It smacked me right between the eyes. The last thing I wanted was to be compared to The Hunger Games. I had an oh joy! moment. Then I had a feeling of utter dread. Not only was Katniss unbelievably close, but I’d written Peeta, and his association wtth Katness, too. 

Jory’s similarities to Katniss.

Both are young teenagers, separated by a few years.
Both have Olive skin.(Jory is of Native America lineage)
Both have straight black hair (sometimes braided)
Both are graceful and surefooted.
Both are attractive 
Both are expert archers, with lightning fast reflexes
Both are unassuming and avoid the spotlight.
Both are independent, solitary but reluctant leaders.
Both have top-notch survival skills, knowledge of plants and animals
Both are avid hunters
Jory has a long bow, whereas Katniss has a high-tech composite compound bow.
Both have great intuitive senses.
Jory does have brown eyes, opposed to grey eyes and she is tall and lanky unlike the smaller Katniss

Choice and Peeta

Average height
Stocky, a bit muscular.
Same length hair, different color
Nearly same age
Loyal
Courageous 
Athletic

Attraction:

Choice’s attraction to Jory is intense but very subdued. He has a hard time not showing his attraction to her, and when he does he is rather embarrassed, sometimes internally infuriated.Jory is indifferent to him, not really in-like or in love.

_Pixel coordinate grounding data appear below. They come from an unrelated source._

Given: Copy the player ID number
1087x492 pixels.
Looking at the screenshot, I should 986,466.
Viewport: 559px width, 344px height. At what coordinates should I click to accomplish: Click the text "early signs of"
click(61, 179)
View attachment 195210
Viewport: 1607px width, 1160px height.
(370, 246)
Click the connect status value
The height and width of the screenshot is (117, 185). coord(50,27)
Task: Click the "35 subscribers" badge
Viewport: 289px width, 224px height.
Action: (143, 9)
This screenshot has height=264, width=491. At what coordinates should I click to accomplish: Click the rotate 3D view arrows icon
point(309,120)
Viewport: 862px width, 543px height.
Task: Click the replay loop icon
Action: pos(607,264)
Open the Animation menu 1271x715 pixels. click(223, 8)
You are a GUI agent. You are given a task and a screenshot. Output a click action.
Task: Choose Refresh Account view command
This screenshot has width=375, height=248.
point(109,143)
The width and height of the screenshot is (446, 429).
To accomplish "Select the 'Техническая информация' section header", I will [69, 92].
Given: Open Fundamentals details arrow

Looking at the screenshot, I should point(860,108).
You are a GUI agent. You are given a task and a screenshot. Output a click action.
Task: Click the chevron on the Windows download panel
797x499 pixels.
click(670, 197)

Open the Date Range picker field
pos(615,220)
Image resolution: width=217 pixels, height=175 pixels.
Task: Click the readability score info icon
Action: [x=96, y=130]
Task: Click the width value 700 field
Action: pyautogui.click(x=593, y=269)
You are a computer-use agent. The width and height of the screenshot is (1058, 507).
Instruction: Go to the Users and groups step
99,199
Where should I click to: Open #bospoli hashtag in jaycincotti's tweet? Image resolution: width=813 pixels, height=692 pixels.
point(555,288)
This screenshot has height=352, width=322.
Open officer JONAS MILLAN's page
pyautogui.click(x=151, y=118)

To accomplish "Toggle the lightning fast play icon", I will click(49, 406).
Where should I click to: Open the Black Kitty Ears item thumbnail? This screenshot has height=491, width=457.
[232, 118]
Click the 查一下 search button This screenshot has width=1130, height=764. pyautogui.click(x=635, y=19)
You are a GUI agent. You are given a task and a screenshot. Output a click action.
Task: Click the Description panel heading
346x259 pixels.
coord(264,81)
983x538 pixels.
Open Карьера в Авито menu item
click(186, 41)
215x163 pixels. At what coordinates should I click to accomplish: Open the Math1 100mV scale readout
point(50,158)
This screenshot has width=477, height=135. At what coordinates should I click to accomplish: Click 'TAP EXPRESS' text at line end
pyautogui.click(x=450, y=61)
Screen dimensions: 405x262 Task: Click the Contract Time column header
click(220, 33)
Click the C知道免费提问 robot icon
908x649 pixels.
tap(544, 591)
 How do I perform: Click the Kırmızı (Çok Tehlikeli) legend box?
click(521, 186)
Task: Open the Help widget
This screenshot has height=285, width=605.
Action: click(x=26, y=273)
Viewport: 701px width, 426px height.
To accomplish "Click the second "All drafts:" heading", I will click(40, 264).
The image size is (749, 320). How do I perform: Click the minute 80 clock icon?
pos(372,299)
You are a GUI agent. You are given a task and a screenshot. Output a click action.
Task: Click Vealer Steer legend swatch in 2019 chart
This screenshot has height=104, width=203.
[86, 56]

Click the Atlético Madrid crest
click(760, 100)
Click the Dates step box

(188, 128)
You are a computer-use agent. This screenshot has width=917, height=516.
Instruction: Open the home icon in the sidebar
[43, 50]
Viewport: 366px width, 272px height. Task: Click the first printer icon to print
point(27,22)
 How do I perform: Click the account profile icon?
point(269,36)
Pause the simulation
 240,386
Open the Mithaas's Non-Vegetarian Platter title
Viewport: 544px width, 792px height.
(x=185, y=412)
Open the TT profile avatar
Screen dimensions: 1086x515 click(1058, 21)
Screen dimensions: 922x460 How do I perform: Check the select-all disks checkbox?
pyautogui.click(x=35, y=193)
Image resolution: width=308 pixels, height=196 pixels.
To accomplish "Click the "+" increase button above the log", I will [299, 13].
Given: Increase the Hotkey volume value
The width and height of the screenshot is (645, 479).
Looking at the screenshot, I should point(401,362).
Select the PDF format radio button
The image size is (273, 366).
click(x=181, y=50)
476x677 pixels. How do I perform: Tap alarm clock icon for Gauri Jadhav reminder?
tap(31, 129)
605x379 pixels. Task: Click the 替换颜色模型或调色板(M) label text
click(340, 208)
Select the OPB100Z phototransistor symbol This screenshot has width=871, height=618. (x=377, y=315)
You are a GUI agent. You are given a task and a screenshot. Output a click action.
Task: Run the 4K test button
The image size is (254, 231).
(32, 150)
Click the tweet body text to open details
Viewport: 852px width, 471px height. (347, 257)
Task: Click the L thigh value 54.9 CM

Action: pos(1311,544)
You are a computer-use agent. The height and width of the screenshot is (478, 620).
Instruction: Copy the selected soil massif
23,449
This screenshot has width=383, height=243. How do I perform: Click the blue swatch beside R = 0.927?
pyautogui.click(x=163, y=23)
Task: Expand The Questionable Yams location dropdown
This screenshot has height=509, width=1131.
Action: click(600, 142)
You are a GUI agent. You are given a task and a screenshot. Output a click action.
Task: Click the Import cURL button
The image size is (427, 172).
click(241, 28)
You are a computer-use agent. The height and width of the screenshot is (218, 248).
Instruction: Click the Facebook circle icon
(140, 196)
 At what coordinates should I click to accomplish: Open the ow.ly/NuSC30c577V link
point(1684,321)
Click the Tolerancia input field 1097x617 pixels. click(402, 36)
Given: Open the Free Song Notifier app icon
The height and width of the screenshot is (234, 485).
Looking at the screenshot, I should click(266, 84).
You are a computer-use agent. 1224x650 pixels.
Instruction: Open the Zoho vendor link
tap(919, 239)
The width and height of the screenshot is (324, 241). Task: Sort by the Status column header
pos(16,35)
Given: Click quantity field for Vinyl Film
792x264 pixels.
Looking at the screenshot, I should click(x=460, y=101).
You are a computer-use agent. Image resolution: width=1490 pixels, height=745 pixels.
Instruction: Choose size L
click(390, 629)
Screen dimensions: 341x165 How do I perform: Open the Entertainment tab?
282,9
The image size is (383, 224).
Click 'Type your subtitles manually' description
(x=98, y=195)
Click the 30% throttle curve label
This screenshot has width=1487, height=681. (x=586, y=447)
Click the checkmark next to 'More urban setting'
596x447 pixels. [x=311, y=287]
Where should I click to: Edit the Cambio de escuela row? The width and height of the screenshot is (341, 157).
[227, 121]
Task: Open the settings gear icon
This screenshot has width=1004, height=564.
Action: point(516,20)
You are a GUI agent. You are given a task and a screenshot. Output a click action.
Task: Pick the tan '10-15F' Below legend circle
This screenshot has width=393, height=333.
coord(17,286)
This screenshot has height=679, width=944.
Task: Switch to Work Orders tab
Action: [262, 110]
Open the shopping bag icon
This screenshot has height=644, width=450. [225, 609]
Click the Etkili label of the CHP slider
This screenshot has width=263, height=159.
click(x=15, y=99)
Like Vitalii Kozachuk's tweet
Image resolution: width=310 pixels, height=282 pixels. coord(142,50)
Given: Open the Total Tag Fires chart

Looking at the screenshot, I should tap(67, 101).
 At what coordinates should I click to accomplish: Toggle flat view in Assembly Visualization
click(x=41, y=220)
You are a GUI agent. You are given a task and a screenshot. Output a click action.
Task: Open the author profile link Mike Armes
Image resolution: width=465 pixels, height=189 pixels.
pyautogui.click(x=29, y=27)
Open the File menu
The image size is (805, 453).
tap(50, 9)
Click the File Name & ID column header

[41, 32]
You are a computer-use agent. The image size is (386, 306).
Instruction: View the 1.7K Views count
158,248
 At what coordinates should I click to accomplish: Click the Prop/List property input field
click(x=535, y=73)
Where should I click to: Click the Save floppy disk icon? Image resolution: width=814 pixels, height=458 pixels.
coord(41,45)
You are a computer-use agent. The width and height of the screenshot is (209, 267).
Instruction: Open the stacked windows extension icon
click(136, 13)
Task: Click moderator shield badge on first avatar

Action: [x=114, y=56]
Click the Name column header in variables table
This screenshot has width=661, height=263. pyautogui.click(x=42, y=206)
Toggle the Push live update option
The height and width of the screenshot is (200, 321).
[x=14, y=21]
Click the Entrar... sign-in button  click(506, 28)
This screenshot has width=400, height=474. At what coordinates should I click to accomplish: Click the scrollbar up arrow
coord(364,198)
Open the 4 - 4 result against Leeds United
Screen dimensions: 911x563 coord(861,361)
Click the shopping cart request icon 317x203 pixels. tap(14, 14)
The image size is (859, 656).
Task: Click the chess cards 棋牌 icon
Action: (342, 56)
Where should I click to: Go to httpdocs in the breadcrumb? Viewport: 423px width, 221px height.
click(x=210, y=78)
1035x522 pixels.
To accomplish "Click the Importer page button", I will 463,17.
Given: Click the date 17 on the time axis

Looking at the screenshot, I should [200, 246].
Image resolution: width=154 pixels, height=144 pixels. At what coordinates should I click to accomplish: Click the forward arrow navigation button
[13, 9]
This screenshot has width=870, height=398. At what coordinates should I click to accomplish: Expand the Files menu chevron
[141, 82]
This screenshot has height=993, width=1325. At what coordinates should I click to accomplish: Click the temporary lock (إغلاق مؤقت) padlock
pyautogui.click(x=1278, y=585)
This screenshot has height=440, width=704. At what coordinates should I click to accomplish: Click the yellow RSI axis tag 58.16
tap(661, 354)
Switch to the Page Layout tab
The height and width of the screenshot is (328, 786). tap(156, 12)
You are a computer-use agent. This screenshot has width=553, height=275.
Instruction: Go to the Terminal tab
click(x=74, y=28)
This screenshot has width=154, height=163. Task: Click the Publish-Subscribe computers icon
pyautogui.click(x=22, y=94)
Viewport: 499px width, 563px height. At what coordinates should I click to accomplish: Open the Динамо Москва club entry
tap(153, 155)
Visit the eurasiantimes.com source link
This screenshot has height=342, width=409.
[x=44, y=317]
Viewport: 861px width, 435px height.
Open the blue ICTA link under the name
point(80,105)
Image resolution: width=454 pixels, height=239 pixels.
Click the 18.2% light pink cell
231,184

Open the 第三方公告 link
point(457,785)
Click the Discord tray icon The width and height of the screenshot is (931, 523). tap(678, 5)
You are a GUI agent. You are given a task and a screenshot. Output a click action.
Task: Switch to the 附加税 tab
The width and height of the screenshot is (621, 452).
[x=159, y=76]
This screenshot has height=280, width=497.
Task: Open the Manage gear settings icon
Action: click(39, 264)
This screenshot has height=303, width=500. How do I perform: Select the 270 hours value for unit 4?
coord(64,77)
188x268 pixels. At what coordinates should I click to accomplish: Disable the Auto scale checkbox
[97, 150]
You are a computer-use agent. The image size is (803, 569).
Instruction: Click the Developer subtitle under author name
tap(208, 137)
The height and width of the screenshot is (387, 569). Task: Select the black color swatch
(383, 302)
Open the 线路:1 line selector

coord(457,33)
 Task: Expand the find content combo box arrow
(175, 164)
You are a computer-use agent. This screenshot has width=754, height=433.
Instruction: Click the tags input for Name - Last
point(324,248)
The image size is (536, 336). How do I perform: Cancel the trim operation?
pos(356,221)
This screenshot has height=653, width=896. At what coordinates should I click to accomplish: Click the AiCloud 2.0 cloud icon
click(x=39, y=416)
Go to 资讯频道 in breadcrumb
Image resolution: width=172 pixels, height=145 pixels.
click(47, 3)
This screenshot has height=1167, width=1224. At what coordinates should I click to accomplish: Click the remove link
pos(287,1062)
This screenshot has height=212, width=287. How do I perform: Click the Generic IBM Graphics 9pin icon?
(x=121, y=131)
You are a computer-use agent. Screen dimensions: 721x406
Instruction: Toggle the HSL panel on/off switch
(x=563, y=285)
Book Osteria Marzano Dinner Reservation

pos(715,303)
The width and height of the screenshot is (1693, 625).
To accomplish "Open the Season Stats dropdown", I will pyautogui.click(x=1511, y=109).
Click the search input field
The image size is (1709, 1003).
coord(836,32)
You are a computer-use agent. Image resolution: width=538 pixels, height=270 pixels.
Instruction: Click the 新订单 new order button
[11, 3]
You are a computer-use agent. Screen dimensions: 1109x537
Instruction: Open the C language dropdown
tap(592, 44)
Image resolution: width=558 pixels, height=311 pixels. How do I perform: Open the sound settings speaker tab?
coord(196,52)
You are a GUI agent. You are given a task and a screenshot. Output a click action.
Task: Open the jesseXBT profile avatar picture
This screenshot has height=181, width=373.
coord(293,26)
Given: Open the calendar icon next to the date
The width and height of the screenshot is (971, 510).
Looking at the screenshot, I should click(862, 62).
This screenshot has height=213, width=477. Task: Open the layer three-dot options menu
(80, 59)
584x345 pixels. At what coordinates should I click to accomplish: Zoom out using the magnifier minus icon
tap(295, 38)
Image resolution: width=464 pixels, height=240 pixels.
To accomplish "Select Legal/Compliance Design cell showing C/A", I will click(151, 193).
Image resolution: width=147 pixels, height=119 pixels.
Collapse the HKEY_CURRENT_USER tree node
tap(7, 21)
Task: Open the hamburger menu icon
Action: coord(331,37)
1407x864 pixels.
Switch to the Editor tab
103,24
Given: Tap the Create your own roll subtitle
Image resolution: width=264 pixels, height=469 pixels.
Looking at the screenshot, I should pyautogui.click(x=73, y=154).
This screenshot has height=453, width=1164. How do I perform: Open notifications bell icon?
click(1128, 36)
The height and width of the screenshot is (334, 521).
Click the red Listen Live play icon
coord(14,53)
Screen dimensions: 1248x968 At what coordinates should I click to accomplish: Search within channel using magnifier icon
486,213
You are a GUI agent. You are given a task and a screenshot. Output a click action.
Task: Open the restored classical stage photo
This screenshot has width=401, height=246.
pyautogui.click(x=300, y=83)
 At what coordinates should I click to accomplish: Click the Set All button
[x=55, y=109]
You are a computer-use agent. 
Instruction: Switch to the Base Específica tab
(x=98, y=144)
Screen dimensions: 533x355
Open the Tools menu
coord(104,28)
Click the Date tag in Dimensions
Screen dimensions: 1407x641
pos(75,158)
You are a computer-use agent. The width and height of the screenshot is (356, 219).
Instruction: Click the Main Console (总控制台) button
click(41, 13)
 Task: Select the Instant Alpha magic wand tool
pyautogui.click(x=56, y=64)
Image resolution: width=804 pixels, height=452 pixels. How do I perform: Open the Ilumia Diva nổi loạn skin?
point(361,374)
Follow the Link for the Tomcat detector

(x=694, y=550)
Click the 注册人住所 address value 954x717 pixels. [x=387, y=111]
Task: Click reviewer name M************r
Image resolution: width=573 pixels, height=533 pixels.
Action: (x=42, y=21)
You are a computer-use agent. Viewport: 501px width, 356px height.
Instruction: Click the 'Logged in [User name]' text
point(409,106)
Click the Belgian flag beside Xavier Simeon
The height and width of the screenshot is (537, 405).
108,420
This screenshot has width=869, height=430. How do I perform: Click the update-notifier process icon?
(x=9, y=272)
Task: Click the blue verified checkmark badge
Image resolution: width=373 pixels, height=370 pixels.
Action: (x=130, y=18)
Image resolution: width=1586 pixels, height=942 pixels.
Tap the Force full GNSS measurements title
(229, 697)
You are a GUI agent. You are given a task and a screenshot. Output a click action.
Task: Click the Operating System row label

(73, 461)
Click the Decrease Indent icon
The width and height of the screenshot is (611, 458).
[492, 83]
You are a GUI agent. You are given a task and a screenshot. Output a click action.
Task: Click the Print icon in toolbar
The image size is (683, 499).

She’s not above using him to achieve gains. Her eventual commitment and love for him is a very slow romantic burn that culminates in their bond at the end of series story-line

My web world strings are called sectors, whereas in THG the state or territory divisions are called districts. Each sector has a deathly challenge–a true life or death trial before they can continue to the next sector. Likewise in THG they must advance to the next task or challenge. 

I could go on and on, because it just doesn’t stop. However, there are vast differences that keep these two stories from clashing into each other. I’m floored by how well THG was crafted, both in print and in video. It was truly one of the best books and movies I have every seen. I could never measure up to such standards as Suzanne’s craftsmanship. I can only say we were thinking about the same FMC and saw a place for her in her own tome. Katnes HAS to be fondly loved by Suzanne. I’m proud to have brought Jory to life. 

Has this ever happened to you, dear writer? Deja vu anyone? Could you swear that somebody else has ripped off your plot or characters? Or have you ever felt despair and felt like slashing your wrists because somebody beat you to the punch? Stephen King had a “Oh, damn it to hell!” moment when he heard the Simpsons had done a domed city story. Yet he raced on with his own story and it was well received. 

Am I going to compare my book to THG? Nope. The reviewers can do whatever they want. Besides, I like my premise BETTER. Bwahahahahahaha!

Portal v.s. Urban Fantasy–It’s War!

There really is no conflict between these two sub-genres. There is a difference, even if we’re splitting hairs. Charles De Lint first described urban fantasy with his story Dreams Underfoot in the early 90s, making it a relatively new genre, in retrospect to the times. In short, urban fantasy brings the fantastical into the mundane world or into the contemporary setting. It’s another dimension, another time and place, a different universe with it’s own rules. The magical invades our world, not the other way around. That’s the more precise definition. Examples might be well associated with the book,The Mortal Instruments. Writers like Laurell K. Hamilton, Jim Butcher, Neil Gaimen, Deborah Harkness and Anita Blake’s Vampire Hunter are prime examples of this sub-genre of fantasy. I think the important thing to remember is that in an urban fantasy setting, their world invades ours. Something crosses over and materializes. Sometimes this transformation happens with our knowledge, but many times it materializes unbeknownst to us. 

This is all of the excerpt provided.